▸ **Source material**:

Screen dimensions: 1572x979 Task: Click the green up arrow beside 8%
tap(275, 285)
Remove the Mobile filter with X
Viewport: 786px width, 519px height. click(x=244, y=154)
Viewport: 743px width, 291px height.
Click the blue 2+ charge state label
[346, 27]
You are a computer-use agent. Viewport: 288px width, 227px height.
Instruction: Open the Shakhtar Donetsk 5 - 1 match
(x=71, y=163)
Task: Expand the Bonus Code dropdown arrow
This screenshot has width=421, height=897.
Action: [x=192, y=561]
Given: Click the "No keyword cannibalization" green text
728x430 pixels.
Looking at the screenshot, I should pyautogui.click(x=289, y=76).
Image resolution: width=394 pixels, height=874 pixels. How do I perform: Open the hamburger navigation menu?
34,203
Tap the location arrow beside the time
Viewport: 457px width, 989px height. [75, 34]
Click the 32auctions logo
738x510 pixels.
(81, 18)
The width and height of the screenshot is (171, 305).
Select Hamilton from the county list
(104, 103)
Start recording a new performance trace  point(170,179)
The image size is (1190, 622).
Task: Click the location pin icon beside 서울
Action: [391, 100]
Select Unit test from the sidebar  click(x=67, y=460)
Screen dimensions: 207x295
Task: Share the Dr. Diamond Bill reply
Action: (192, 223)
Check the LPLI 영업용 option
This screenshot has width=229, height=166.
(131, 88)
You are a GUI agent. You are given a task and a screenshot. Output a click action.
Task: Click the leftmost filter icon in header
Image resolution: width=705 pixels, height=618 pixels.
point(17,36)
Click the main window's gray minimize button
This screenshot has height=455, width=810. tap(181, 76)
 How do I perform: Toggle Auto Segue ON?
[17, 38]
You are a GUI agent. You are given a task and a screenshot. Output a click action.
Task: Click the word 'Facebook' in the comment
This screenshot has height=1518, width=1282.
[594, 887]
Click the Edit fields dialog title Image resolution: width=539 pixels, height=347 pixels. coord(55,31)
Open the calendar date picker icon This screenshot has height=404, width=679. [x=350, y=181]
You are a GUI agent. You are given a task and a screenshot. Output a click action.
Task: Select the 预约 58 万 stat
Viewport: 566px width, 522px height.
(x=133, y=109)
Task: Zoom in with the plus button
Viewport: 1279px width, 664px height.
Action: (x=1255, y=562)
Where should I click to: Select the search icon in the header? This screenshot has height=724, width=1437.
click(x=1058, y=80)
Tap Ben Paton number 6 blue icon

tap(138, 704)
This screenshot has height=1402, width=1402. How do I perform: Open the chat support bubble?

▸ **Given task**:
Retype every line of the data above without changing a single character.

▸ **Result**:
Screen dimensions: 1572x979 Task: Click the green up arrow beside 8%
tap(275, 285)
Remove the Mobile filter with X
Viewport: 786px width, 519px height. click(x=244, y=154)
Viewport: 743px width, 291px height.
Click the blue 2+ charge state label
[346, 27]
You are a computer-use agent. Viewport: 288px width, 227px height.
Instruction: Open the Shakhtar Donetsk 5 - 1 match
(x=71, y=163)
Task: Expand the Bonus Code dropdown arrow
This screenshot has width=421, height=897.
Action: [x=192, y=561]
Given: Click the "No keyword cannibalization" green text
728x430 pixels.
Looking at the screenshot, I should pyautogui.click(x=289, y=76).
Image resolution: width=394 pixels, height=874 pixels. How do I perform: Open the hamburger navigation menu?
34,203
Tap the location arrow beside the time
Viewport: 457px width, 989px height. [75, 34]
Click the 32auctions logo
738x510 pixels.
(81, 18)
The width and height of the screenshot is (171, 305).
Select Hamilton from the county list
(104, 103)
Start recording a new performance trace  point(170,179)
The image size is (1190, 622).
Task: Click the location pin icon beside 서울
Action: [391, 100]
Select Unit test from the sidebar  click(x=67, y=460)
Screen dimensions: 207x295
Task: Share the Dr. Diamond Bill reply
Action: (192, 223)
Check the LPLI 영업용 option
This screenshot has width=229, height=166.
(131, 88)
You are a GUI agent. You are given a task and a screenshot. Output a click action.
Task: Click the leftmost filter icon in header
Image resolution: width=705 pixels, height=618 pixels.
point(17,36)
Click the main window's gray minimize button
This screenshot has height=455, width=810. tap(181, 76)
 How do I perform: Toggle Auto Segue ON?
[17, 38]
You are a GUI agent. You are given a task and a screenshot. Output a click action.
Task: Click the word 'Facebook' in the comment
This screenshot has height=1518, width=1282.
[594, 887]
Click the Edit fields dialog title Image resolution: width=539 pixels, height=347 pixels. coord(55,31)
Open the calendar date picker icon This screenshot has height=404, width=679. [x=350, y=181]
You are a GUI agent. You are given a task and a screenshot. Output a click action.
Task: Select the 预约 58 万 stat
Viewport: 566px width, 522px height.
(x=133, y=109)
Task: Zoom in with the plus button
Viewport: 1279px width, 664px height.
Action: (x=1255, y=562)
Where should I click to: Select the search icon in the header? This screenshot has height=724, width=1437.
click(x=1058, y=80)
Tap Ben Paton number 6 blue icon

tap(138, 704)
This screenshot has height=1402, width=1402. How do I perform: Open the chat support bubble?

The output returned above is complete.